_Task prompt_:
For each statement about the share award agreement below, answer yes or no and quote the words that settle it. (a) The Company is incorporated under the laws of Bermuda. (b) Half of the RSUs vest twelve months after the Date of Grant. (c) The Company may deliver fractional Common Shares.

Start of Supplied text

Richard Barlow Restricted Share Unit Award Agreement

Contract Categories: Business Finance - Share Agreements
EX-10.7 9 tm2133093d2_ex10-7.htm EXHIBIT 10.7

Exhibit 10.7

 

Wejo Group Limited

 

2021 Equity Incentive Plan

 

UK Sub-Plan

 

Restricted Share Unit Award Agreement

 

This Restricted Share Unit Award Agreement (this “Agreement”) is made by and between Wejo Group Limited, an exempted company limited by shares incorporated under the laws of Bermuda (the “Company”) and Richard Barlow (the “Participant”), effective as of November 19, 2021 (the “Date of Grant”).

 

RECITALS

 

WHEREAS, on May 28, 2021, Virtuoso Acquisition Corp., a Delaware corporation, the Company, Yellowstone Merger Sub, Inc., a Delaware corporation and direct, wholly-owned Subsidiary of the Company, Wejo Bermuda Limited, an exempted company limited by shares incorporated under the Laws of Bermuda, and Wejo Limited, a private limited company incorporated under the Laws of England and Wales with company number 08813730 entered into that certain Agreement and Plan of Merger (the “Merger Agreement”), pursuant to which the Business Combination (as defined in the Merger Agreement) will occur;

 

WHEREAS, in connection with the Business Combination the Company has adopted the Wejo Group Limited 2021 Equity Incentive Plan including a UK Sub-Plan under which awards may be made to participants resident for tax purposes in the United Kingdom or otherwise subject to UK taxation (as may be further amended, amended and restated or modified from time to time) (the “Plan”), which is incorporated herein by reference and made a part of this Agreement. Capitalized terms not otherwise defined in this Agreement shall have the meanings ascribed to those terms in the Plan;

 

WHEREAS, in connection with the Business Combination the Committee has authorized and approved the grant of an Award that will provide the Participant the opportunity to receive Common Shares upon the settlement of restricted share units on the terms and conditions set forth in the Plan and this Agreement.

 

NOW THEREFORE, in consideration of the premises and mutual covenants set forth in this Agreement, the parties agree as follows:

 

1.Grant of Award. The Company hereby grants to the Participant, effective as of the Date of Grant, 1,879,004 restricted share units (“RSUs”), on the terms and conditions set forth in the Plan (including the UK Sub-Plan) and this Agreement.

 

 

 

 

2.Vesting.

 

(a)General. Subject to the terms and conditions set forth in this Agreement, the RSUs shall vest as to 50% of the RSUs on the date which is eighteen (18) months after the Date of Grant (rounded down to the nearest whole number if necessary), and as to the balance of the RSUs on the date which is thirty (30) months after the Date of Grant (each such date being a “Vesting Date”).

 

(b)Termination of Service. In the event of (i) the termination of the Participant’s Service for any reason other than Cause or (ii) a Change of Control, any unvested RSUs will fully vest as of the termination date or upon the occurrence of the Change of Control, as the case may be.

 

3.Payment.

 

(a)Settlement. Subject to the remainder of this Section 3, the Company shall deliver to the Participant within thirty (30) days following each Vesting Date of the RSUs, a number of Common Shares equal to the aggregate number of RSUs that have vested pursuant to Section 2. No fractional Common Shares shall be delivered. The Company may deliver such Common Shares either through book entry accounts held by, or in the name of, the Participant or cause to be issued a certificate or certificates representing the number of Common Shares to be issued in respect of the RSUs, registered in the name of the Participant.

End of Supplied text
Start of Exercise data

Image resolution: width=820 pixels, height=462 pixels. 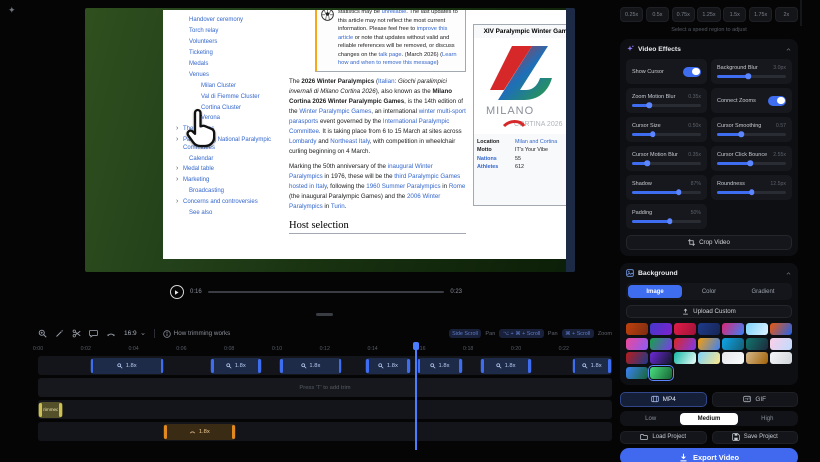 What do you see at coordinates (200, 432) in the screenshot?
I see `speed-segment: 1.8x` at bounding box center [200, 432].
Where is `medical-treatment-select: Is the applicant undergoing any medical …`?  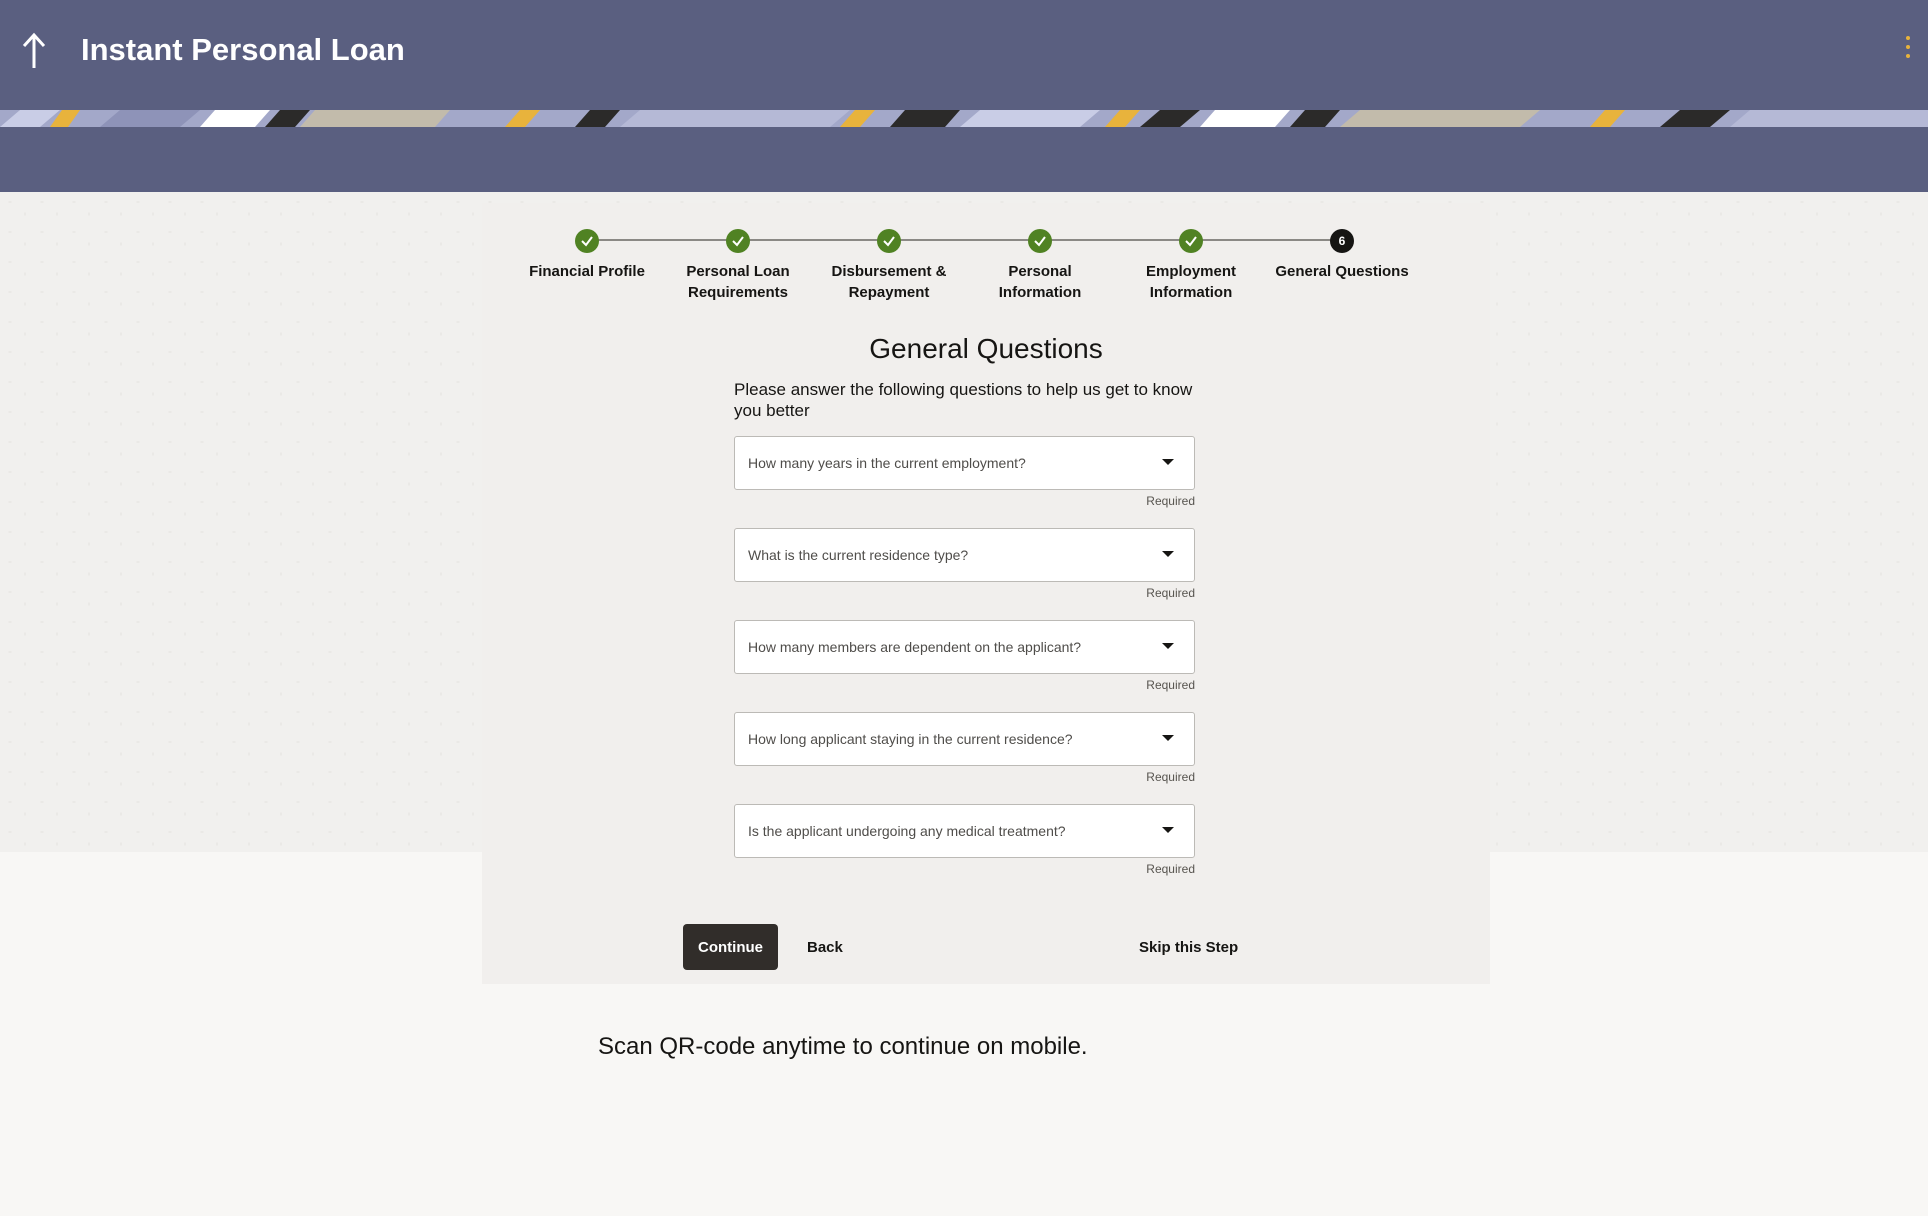 medical-treatment-select: Is the applicant undergoing any medical … is located at coordinates (964, 831).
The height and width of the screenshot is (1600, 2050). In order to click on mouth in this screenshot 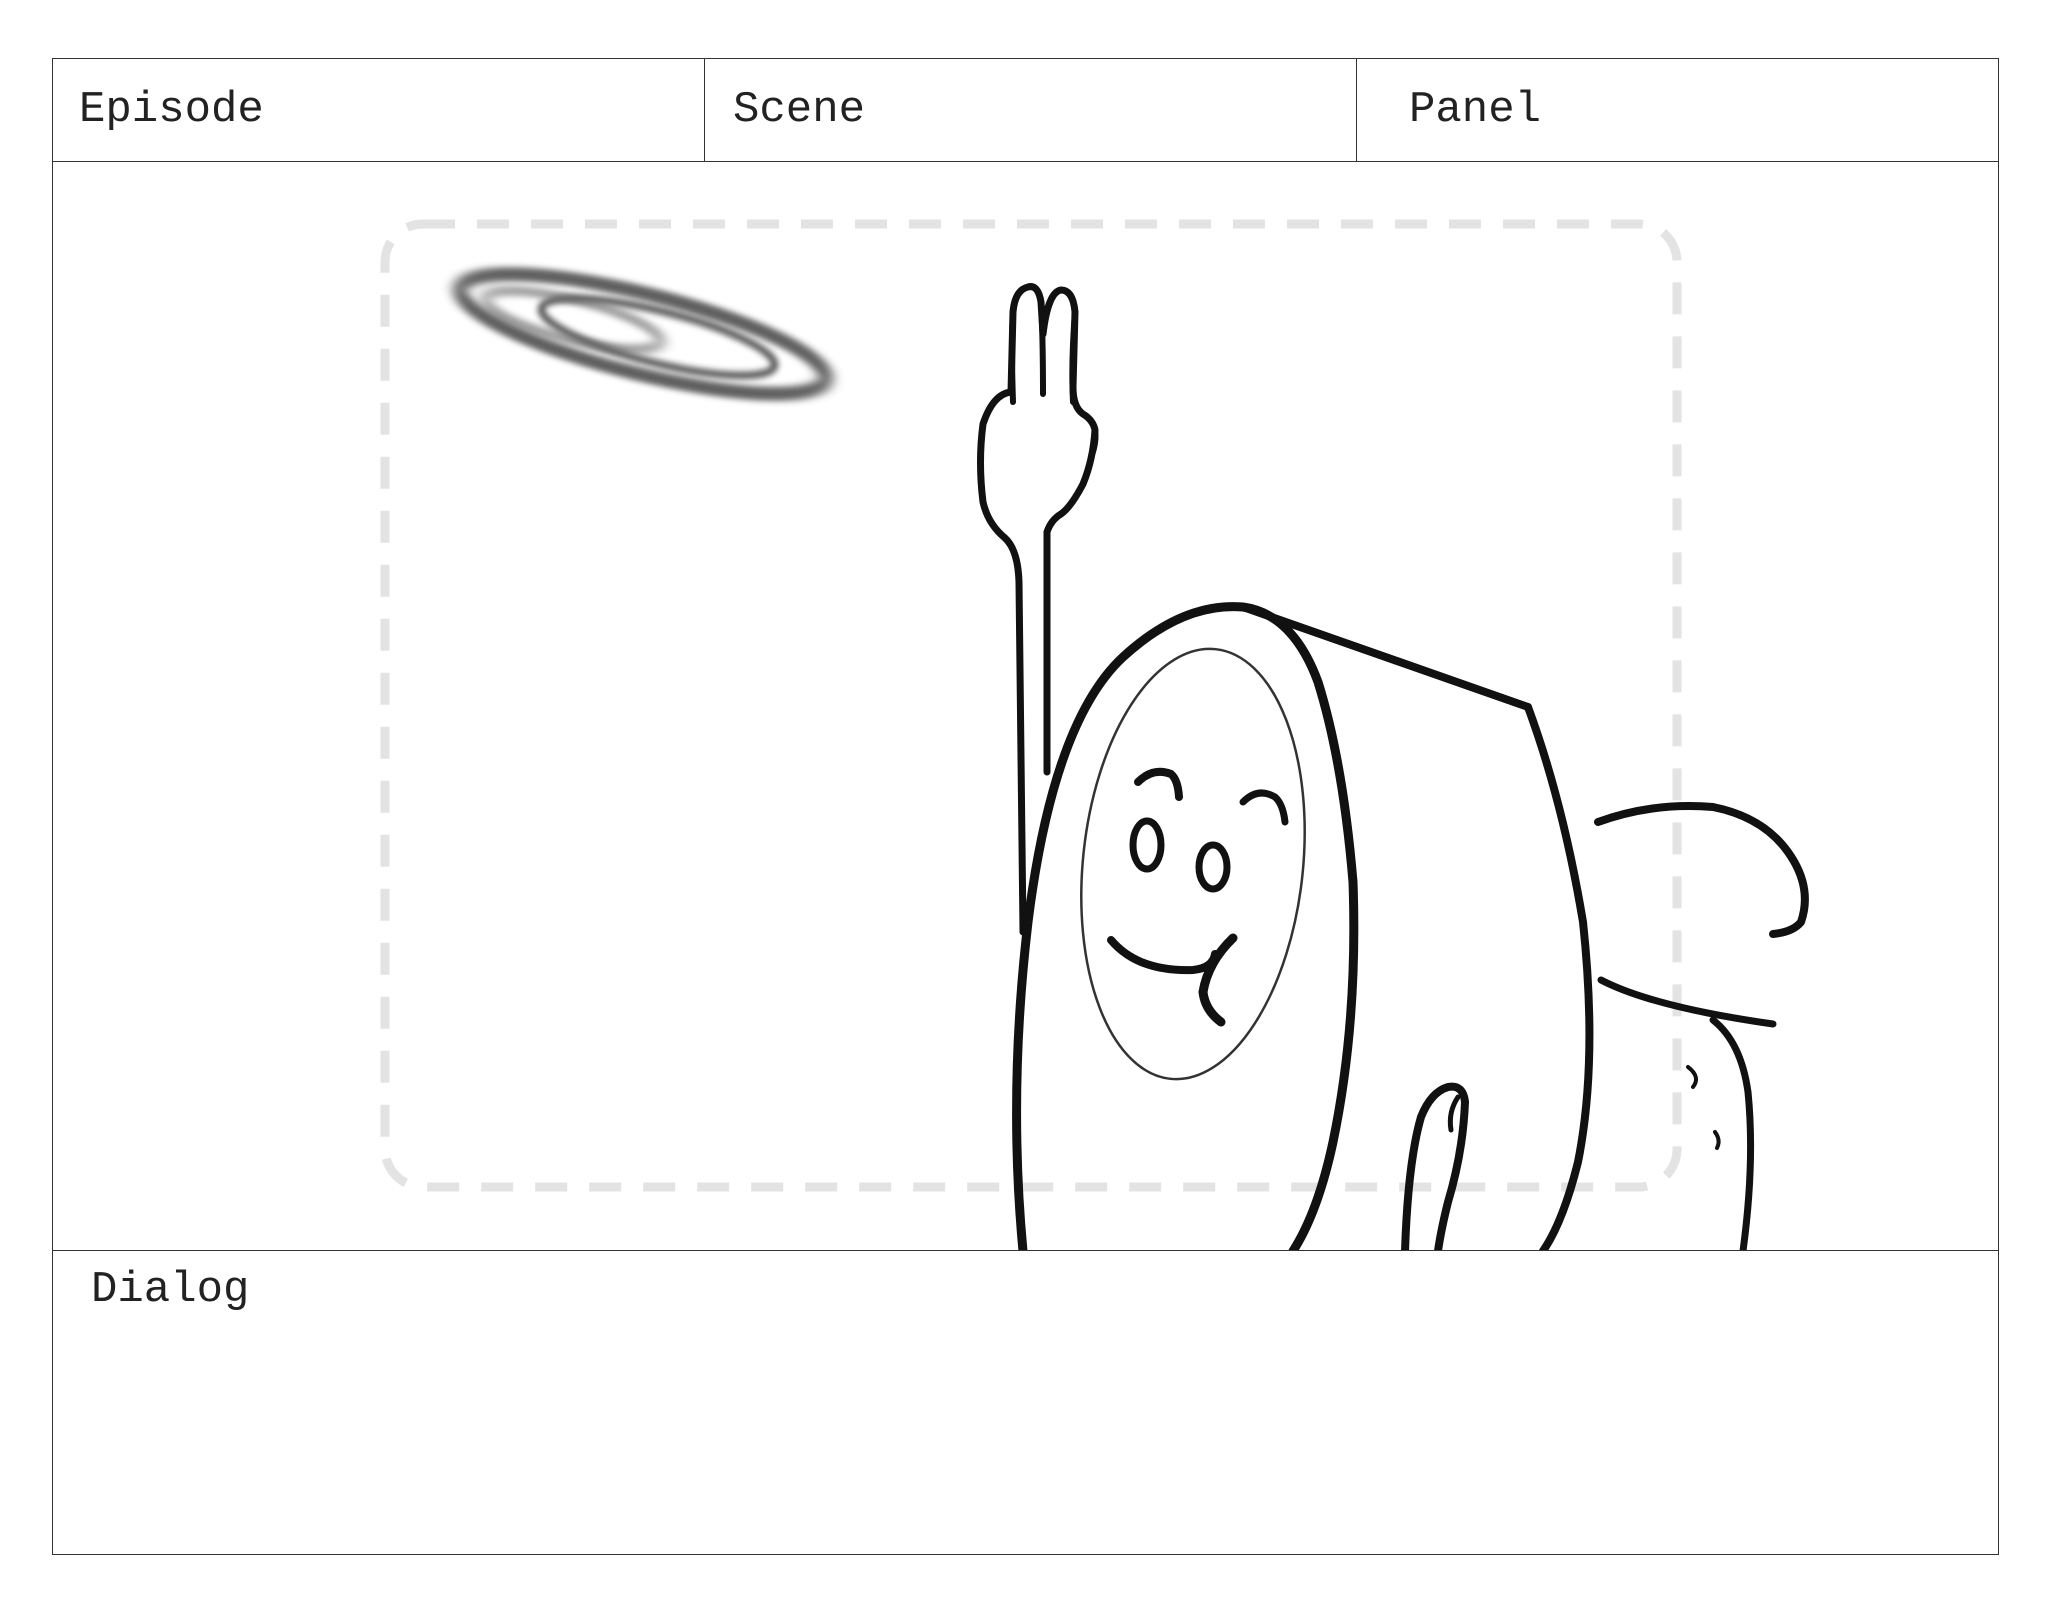, I will do `click(1163, 956)`.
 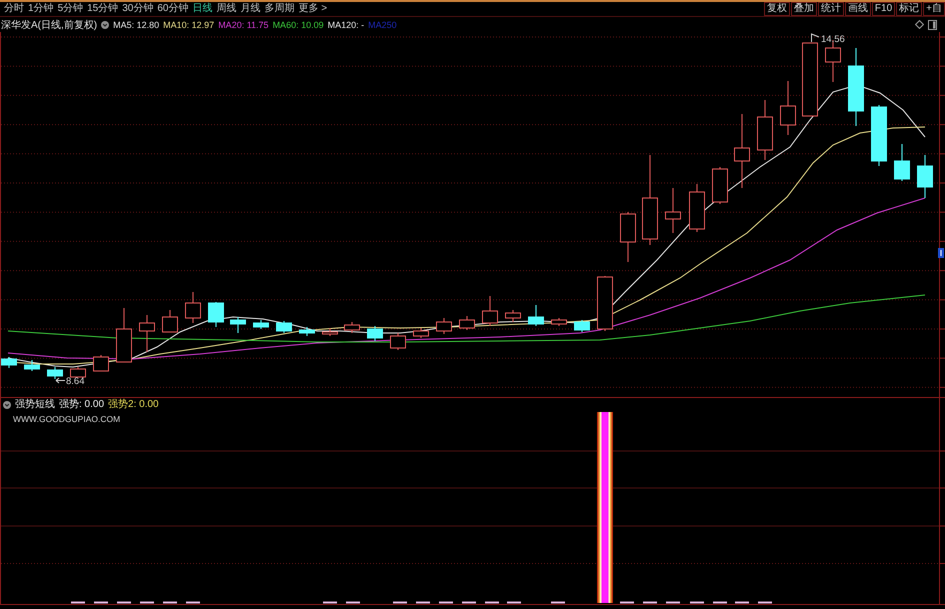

End of Exercise data

_Written response_:
(a) Yes: "an exempted company limited by shares incorporated under the laws of Bermuda (the “Company”)"
(b) No: "the RSUs shall vest as to 50% of the RSUs on the date which is eighteen (18) months after the Date of Grant"
(c) No: "No fractional Common Shares shall be delivered."